L'UE estimait pourtant avoir fait alors une ouverture en décidant
d'inviter une délégation cubaine à
Bruxelles pour évaluer la possibilité de renouer un dialogue
"incluant tant les questions politiques et des droits de l'homme que les
sujets économiques, scientifiques et culturels".
Cette ouverture était renforcée par l'absence remarquée
dans les conclusions du Conseil européen de toute mention explicite
de deux points qui irritent le régime castriste. Etait ainsi passée
sous silence la "Position commune de 1996", qui conditionne les relations
communautaires avec Cuba à sa démocratisation. Silence aussi
sur ce que les Européens appelaient d'ordinaire "les mesures", à
savoir les sanctions diplomatiques appliquées à Cuba en juin
2003 après l'incarcération de 75 dissidents.
Paradoxalement, c'est ce double silence qui a déclenché la
fureur de La Havane. Le régime castriste espérait en fait que, grâce aux
recommandations de l'Espagne, sanctions et Position commune de 1996 seraient explicitement et
définitivement supprimées par le Conseil de l'UE du 18 juin. Or, les sanctions continuent
à n'être que "suspendues", comme déjà décidé
en janvier 2005, et le cas échéant l'UE pourrait les réactiver.
Quant à la Position commune de 1996, elle reste en vigueur même
si elle n'a pas été réitérée noir sur
blanc à Luxembourg.
D'où la conclusion de la déclaration officielle cubaine: "C’est
l'Union européenne qui doit rectifier les erreurs commises envers
Cuba. Tout pas dans la bonne direction sera bien accueilli. Mais rien ne
presse: nous avons tout le temps du monde."

Données recueillies

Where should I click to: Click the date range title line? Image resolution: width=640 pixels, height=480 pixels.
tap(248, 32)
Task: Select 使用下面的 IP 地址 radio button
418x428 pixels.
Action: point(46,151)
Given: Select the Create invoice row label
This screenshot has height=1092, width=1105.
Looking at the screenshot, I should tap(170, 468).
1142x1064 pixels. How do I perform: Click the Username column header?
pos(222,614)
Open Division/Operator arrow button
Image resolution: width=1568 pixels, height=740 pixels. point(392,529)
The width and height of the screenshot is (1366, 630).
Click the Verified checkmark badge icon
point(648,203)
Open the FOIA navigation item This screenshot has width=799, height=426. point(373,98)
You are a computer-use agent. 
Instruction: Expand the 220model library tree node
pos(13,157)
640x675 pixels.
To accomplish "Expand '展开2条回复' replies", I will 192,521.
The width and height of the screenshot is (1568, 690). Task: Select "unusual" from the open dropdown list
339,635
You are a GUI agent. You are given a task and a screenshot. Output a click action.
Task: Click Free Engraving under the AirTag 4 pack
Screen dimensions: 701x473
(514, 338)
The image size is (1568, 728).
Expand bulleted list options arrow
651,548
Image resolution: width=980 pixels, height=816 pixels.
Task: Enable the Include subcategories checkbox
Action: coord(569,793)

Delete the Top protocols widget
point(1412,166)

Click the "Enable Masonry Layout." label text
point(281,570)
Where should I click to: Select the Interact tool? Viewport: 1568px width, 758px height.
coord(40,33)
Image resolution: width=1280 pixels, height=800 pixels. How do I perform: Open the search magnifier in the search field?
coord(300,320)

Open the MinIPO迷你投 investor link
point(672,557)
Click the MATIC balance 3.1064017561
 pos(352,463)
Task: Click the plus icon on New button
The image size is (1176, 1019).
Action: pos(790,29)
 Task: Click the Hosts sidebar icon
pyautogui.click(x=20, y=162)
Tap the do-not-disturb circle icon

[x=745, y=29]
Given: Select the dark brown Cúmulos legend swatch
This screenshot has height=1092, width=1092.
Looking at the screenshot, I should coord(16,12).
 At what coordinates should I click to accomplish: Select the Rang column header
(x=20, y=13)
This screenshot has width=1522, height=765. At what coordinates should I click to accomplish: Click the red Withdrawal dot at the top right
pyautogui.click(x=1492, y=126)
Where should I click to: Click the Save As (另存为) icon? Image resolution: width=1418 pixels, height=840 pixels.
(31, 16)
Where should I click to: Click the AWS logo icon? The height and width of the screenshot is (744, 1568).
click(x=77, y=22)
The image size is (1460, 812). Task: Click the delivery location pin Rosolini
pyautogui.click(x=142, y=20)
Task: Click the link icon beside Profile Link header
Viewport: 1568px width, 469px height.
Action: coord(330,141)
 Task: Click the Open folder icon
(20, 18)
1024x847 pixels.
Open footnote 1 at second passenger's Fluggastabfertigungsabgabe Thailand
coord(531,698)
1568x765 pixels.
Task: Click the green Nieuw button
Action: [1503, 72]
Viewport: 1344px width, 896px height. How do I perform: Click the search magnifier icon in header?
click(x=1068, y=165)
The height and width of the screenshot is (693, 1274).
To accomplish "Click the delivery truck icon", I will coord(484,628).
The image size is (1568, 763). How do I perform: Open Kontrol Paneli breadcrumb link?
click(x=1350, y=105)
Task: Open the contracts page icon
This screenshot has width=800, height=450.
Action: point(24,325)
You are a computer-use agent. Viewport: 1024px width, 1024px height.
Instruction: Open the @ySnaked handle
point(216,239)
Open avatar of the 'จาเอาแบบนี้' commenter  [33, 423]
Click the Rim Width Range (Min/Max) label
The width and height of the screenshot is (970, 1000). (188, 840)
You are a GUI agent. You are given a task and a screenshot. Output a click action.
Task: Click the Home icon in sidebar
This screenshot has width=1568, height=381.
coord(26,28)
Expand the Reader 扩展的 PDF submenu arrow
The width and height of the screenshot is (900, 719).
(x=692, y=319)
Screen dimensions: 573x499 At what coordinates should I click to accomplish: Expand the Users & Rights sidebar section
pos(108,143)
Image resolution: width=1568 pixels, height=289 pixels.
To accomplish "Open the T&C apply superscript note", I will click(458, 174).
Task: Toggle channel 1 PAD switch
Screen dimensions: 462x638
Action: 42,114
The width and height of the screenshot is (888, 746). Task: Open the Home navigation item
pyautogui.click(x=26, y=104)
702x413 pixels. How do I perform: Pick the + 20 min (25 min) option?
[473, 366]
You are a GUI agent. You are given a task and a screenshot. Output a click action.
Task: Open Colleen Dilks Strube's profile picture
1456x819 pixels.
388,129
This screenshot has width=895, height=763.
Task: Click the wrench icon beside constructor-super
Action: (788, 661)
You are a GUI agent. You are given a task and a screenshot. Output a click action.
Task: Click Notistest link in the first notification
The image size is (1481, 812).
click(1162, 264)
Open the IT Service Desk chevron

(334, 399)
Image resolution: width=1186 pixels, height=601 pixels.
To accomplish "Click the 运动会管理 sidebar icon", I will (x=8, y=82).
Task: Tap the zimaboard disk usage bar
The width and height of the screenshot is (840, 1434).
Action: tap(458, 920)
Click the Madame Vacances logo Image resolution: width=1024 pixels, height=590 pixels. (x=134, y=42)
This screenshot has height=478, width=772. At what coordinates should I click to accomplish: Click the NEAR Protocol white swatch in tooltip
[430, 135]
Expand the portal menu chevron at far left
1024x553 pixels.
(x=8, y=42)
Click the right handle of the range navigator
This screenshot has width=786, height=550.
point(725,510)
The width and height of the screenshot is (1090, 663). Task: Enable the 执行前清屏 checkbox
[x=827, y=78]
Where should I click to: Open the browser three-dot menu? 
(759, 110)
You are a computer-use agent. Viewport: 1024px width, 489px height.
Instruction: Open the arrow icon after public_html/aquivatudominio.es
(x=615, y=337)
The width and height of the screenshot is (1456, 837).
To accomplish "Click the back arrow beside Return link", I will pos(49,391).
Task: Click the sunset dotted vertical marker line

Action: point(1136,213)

CONSIGNE 1: Recopiez le passage de l'extrait sur les relations entre l'UE et Cuba, depuis « L'UE estimait pourtant » jusqu'à « de 75 dissidents. » inclus.
CONSIGNE 2:
Répondez brièvement, d'après l'extrait sur les relations entre l'UE et Cuba :
(a) Combien de dissidents avaient été incarcérés avant les sanctions de juin 2003 ?
(b) Quand avait-on déjà décidé que les sanctions ne seraient que « suspendues » ?
(c) À quelle date s'est réuni le Conseil de l'UE dont La Havane attendait la suppression des sanctions ?

BONNE RÉPONSE 1:
L'UE estimait pourtant avoir fait alors une ouverture en décidant
d'inviter une délégation cubaine à
Bruxelles pour évaluer la possibilité de renouer un dialogue
"incluant tant les questions politiques et des droits de l'homme que les
sujets économiques, scientifiques et culturels".
Cette ouverture était renforcée par l'absence remarquée
dans les conclusions du Conseil européen de toute mention explicite
de deux points qui irritent le régime castriste. Etait ainsi passée
sous silence la "Position commune de 1996", qui conditionne les relations
communautaires avec Cuba à sa démocratisation. Silence aussi
sur ce que les Européens appelaient d'ordinaire "les mesures", à
savoir les sanctions diplomatiques appliquées à Cuba en juin
2003 après l'incarcération de 75 dissidents.

BONNE RÉPONSE 2:
(a) 75 dissidents.
(b) En janvier 2005.
(c) Le 18 juin.